Fig. 5: Clinical isolates of PeV-A1 (52967 and 51067) and PeV-A3 (178608 and 51903) showed infection and replication in UNOs and PeV-A3 initiated a succeeding inflammatory response.

a Relative increase in viral RNA copies in the supernatant at 0, 5, and 10 dpi normalized to 0 dpi. b Infectious viral particles in supernatant at 0, 5, and 10 dpi. c Venn diagram representing DAPs upon infection in organoids with clinical isolates of PeV-A1 and PeV-A3 or E11 compared to mock infection samples. d Bubble plot represents −log10 scaled adjusted P value (adjusted P value < 0.1, Piano) enrichment of corresponding upregulated (green) or downregulated (yellow) pathways upon infection. e Venn diagram representing the number of overlapping pathways up or downregulated upon infection (adjusted P value < 0.1, Piano). f Significantly altered IFN-related proteins due to infection with clinical isolates of PeV-A compared to MOCK, presented in boxplots, *P value < 0.05; **P value < 0.01 obtained in Limma.

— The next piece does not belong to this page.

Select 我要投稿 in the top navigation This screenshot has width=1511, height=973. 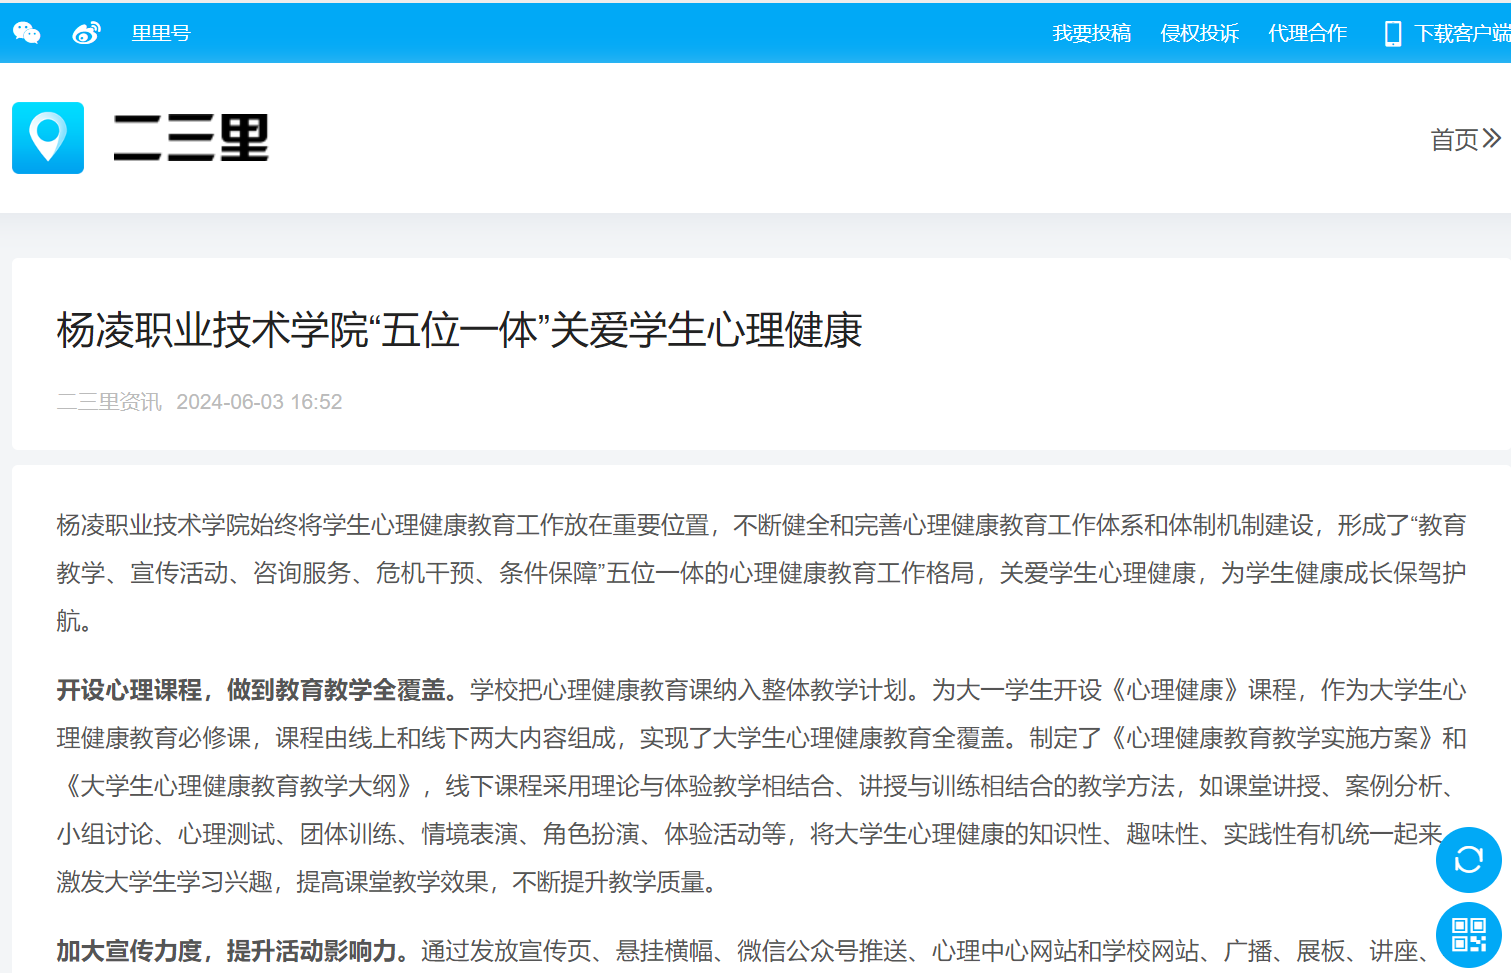coord(1091,33)
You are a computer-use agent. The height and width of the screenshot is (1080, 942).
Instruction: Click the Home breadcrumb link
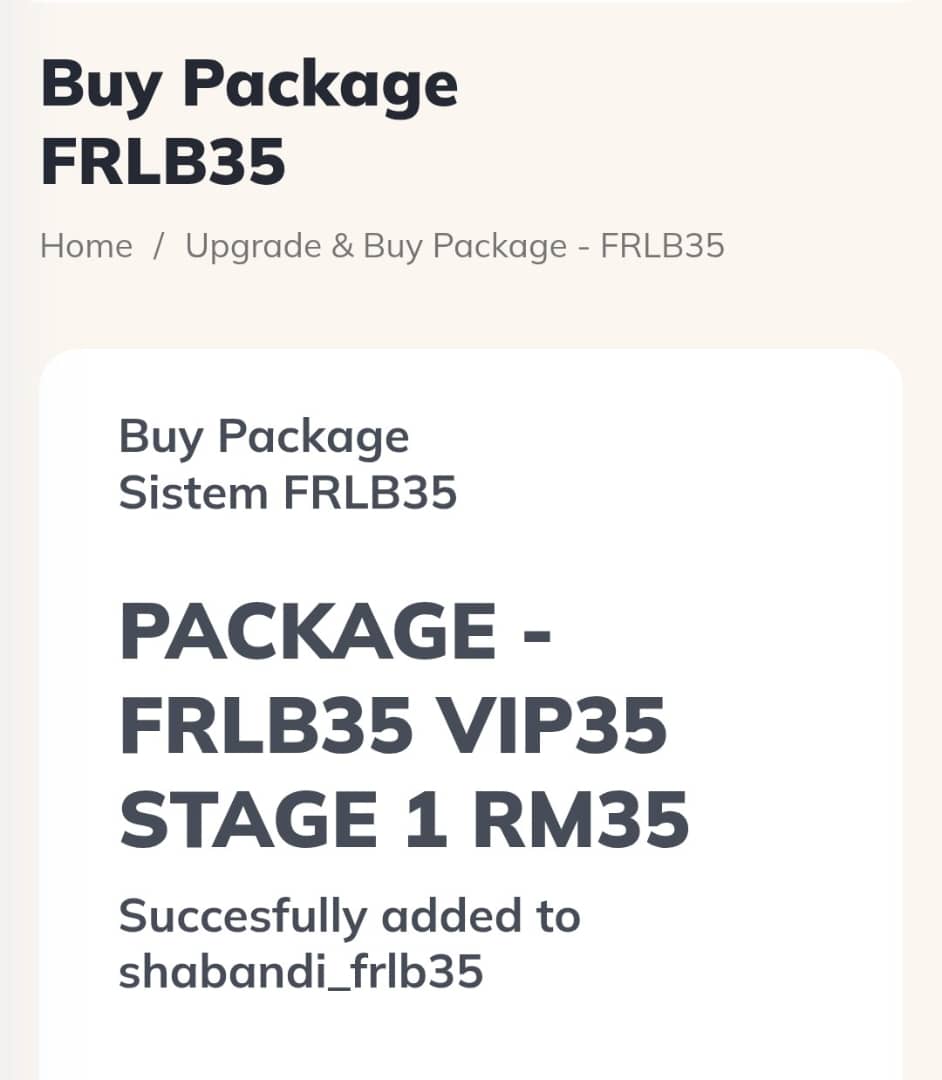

Quantile normalized protein abundance values are shown in the Y axis. The boxes represent the interquartile range and the whiskers represent minimum and maximum values. a, b In all cases, data correspond to the geometric mean ± geometric standard deviation (SD) of four technical replicates of three batches of UNOs. Statistical significance was analyzed per virus using a Kruskal–Wallis test with multiple comparisons, *P value < 0.05; **P value < 0.01; ***P value < 0.001; ****P value < 0.0001. c–f Data correspond to two technical replicates (individual organoids) in three batches (independent experiments) of organoids. DAPs are differentially abundant proteins. Source data are provided as a Source Data file.